HAYAT KURTARAN ELLERE SELAM OLSUN !

Kıymetli meslektaşlarım,

Bugün, asrın felaketi olarak adlandırılan büyük depremin ikinci yıl dönümü. Bu vesileyle duygularımı sizlerle paylaşmak ve teşekkür etmek istiyorum.

İnsanlığın yardıma muhtaç olduğu zor anlarda hep orada oldunuz. Eminim ki bu yazıyı okuyan çoğu meslektaşım, 6 Şubat depremi sonrası milletimizin desteğe ihtiyaç duyduğu o zor günlerde Hatay, Kahramanmaraş, Malatya ve diğer depremden etkilenen 11 ilde hayat kurtarmak adına büyük bir özveriyle çalıştı. Hatta bu illere ulaşabilmek ve gittikleri yerlerde halka hizmet edebilmek için büyük çaba sarf etti.

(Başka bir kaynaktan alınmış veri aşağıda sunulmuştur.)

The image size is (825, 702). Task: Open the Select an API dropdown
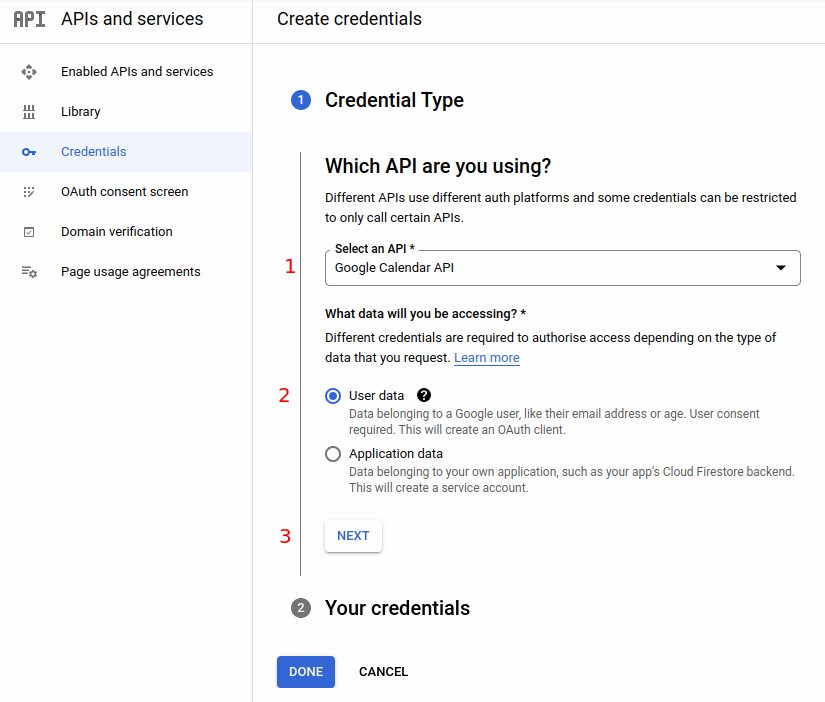562,268
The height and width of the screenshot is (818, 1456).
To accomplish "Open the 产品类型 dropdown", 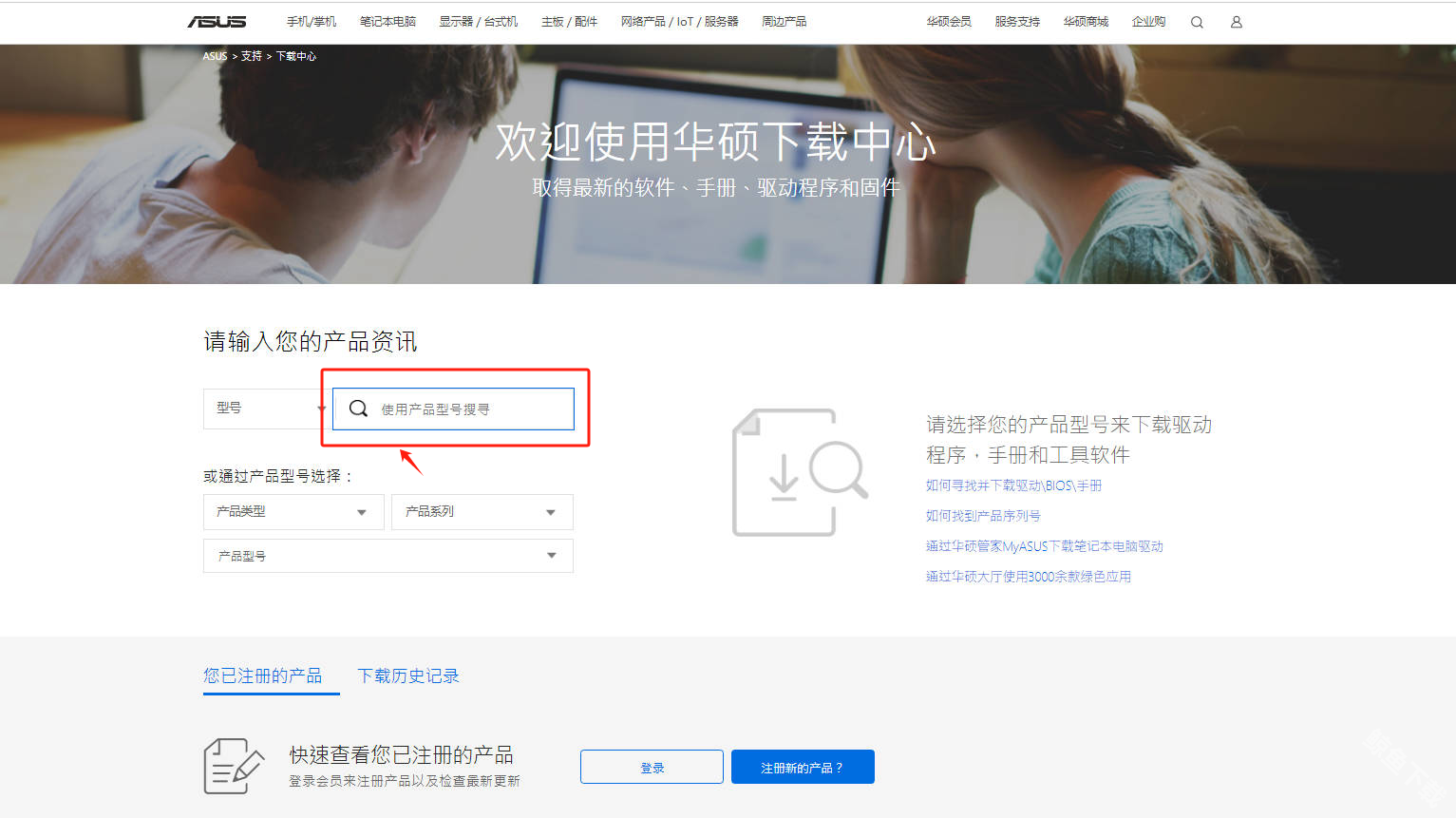I will pos(293,512).
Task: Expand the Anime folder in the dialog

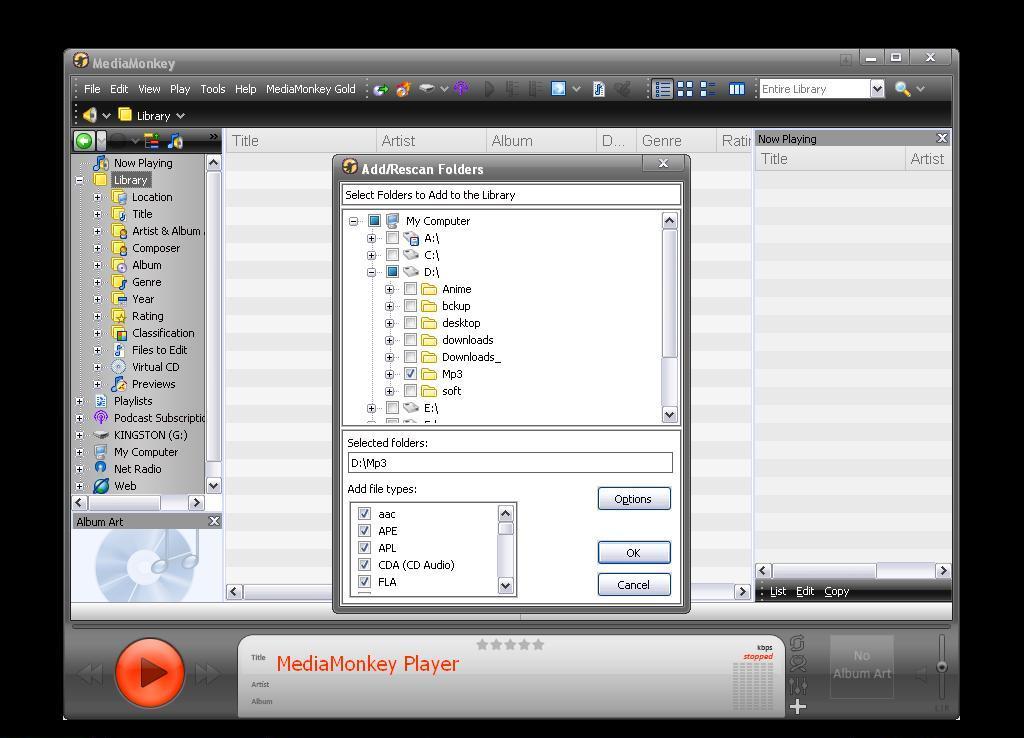Action: 391,289
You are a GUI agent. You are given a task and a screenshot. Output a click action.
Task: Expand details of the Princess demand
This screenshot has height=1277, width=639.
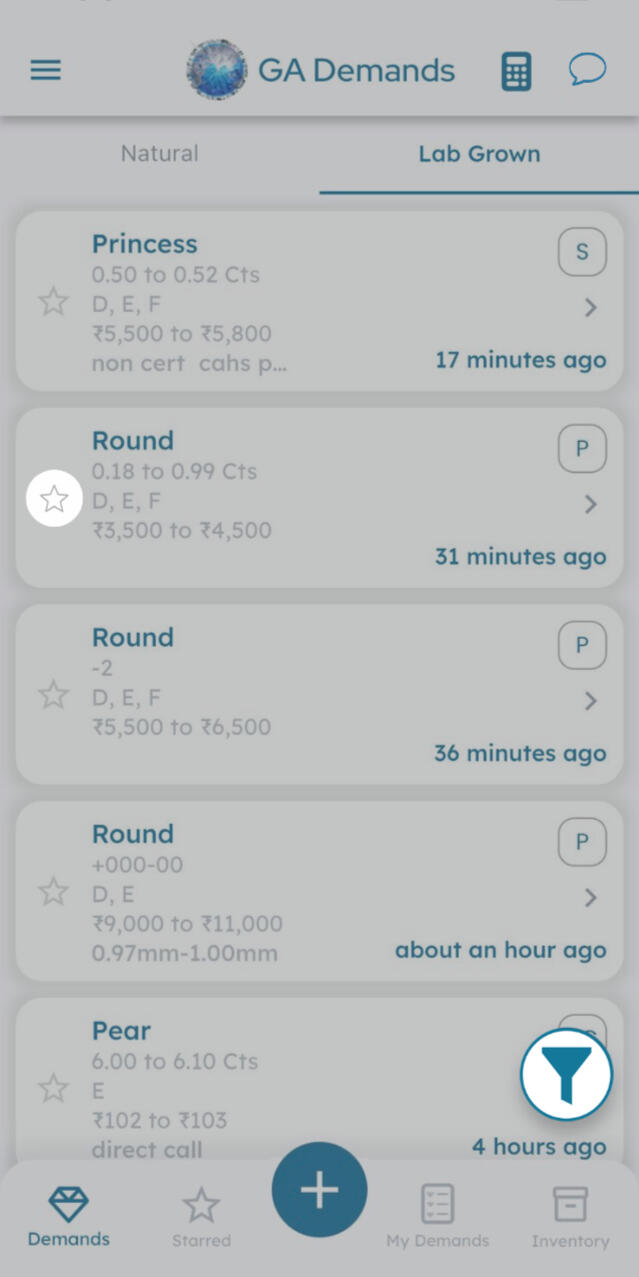point(589,307)
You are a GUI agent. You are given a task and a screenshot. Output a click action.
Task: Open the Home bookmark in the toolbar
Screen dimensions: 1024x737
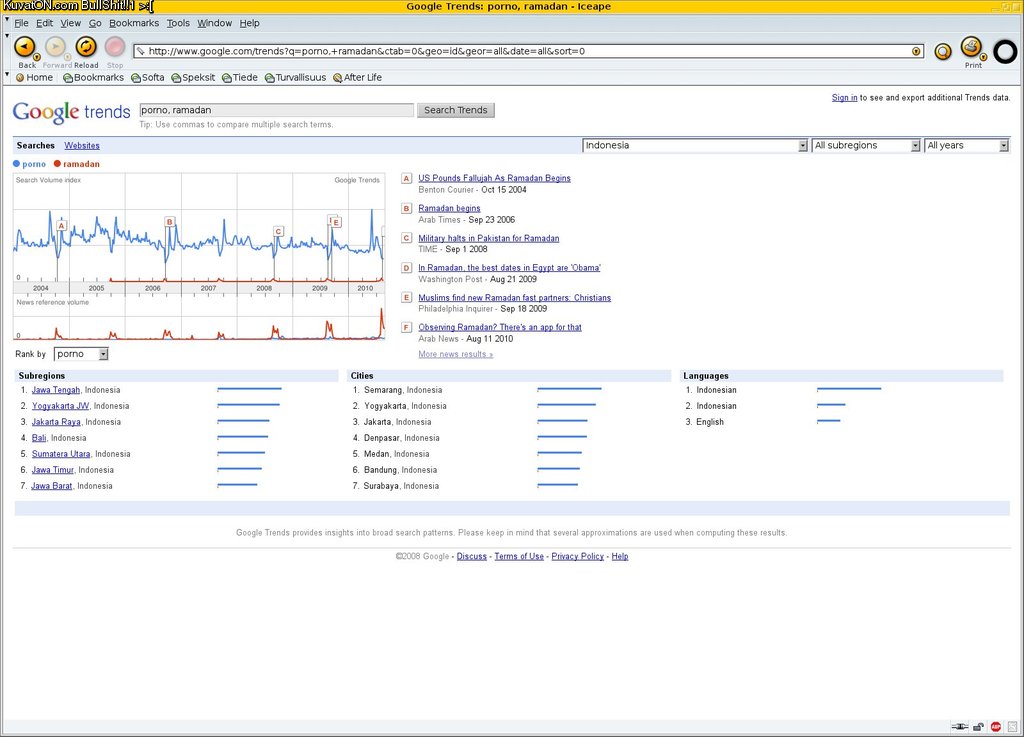34,78
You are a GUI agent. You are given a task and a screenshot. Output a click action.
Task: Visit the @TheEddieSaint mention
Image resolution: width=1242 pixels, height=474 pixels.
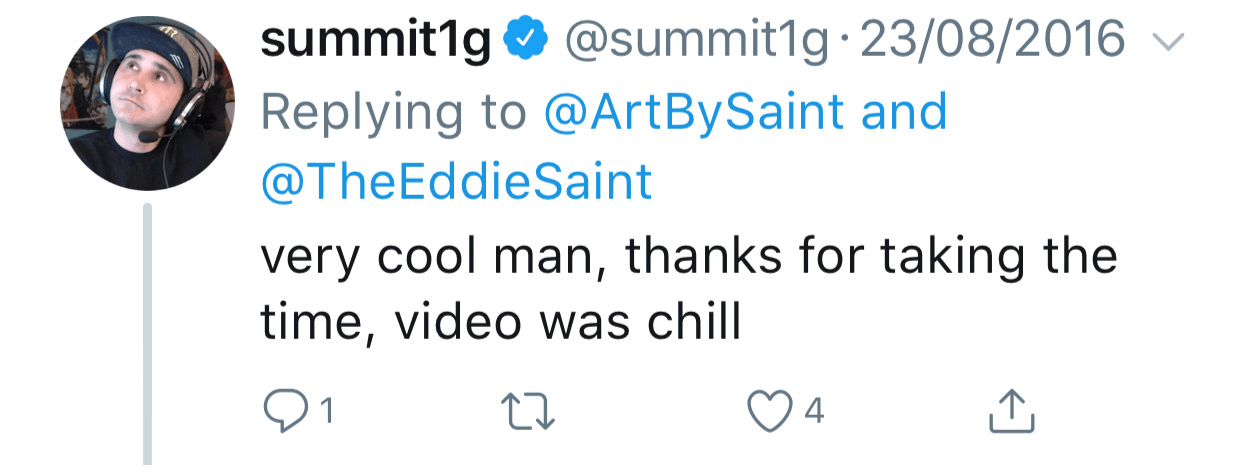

5 Şubat 2023 tarihinde, yarının ne olacağını bilmeden nöbete gitmiştik. Yani tam iki yıl önce bugün… Depremin olduğu gece, 5 Şubat’ı 6 Şubat’a bağlayan o karanlık saatlerde, bu kardeşiniz Antakya’da nöbetçiydi. Saat 04.17’de başlayan sarsıntıyla istasyonun dışına çıktık ve o bitmek bilmeyen depremin şiddetini, üzerimize yağmur yağarken etrafın toz duman oluşunu izledik. Depremin durmasının hemen ardından, henüz ailelerimizi bile arayamadan, karşı sokakta bahçe istinat duvarı üzerine çöken bir vatandaşımızı aldık ve hastaneye götürmeye çalıştık. “Çalıştık” diyorum, çünkü her girdiğimiz yol kapalıydı, her ulaştığımız hastane ise içinde sağlık çalışanları ve yatan hastalarla birlikte yıkılmış veya hizmet veremez durumdaydı. O an, bizler de çaresiz kalmıştık.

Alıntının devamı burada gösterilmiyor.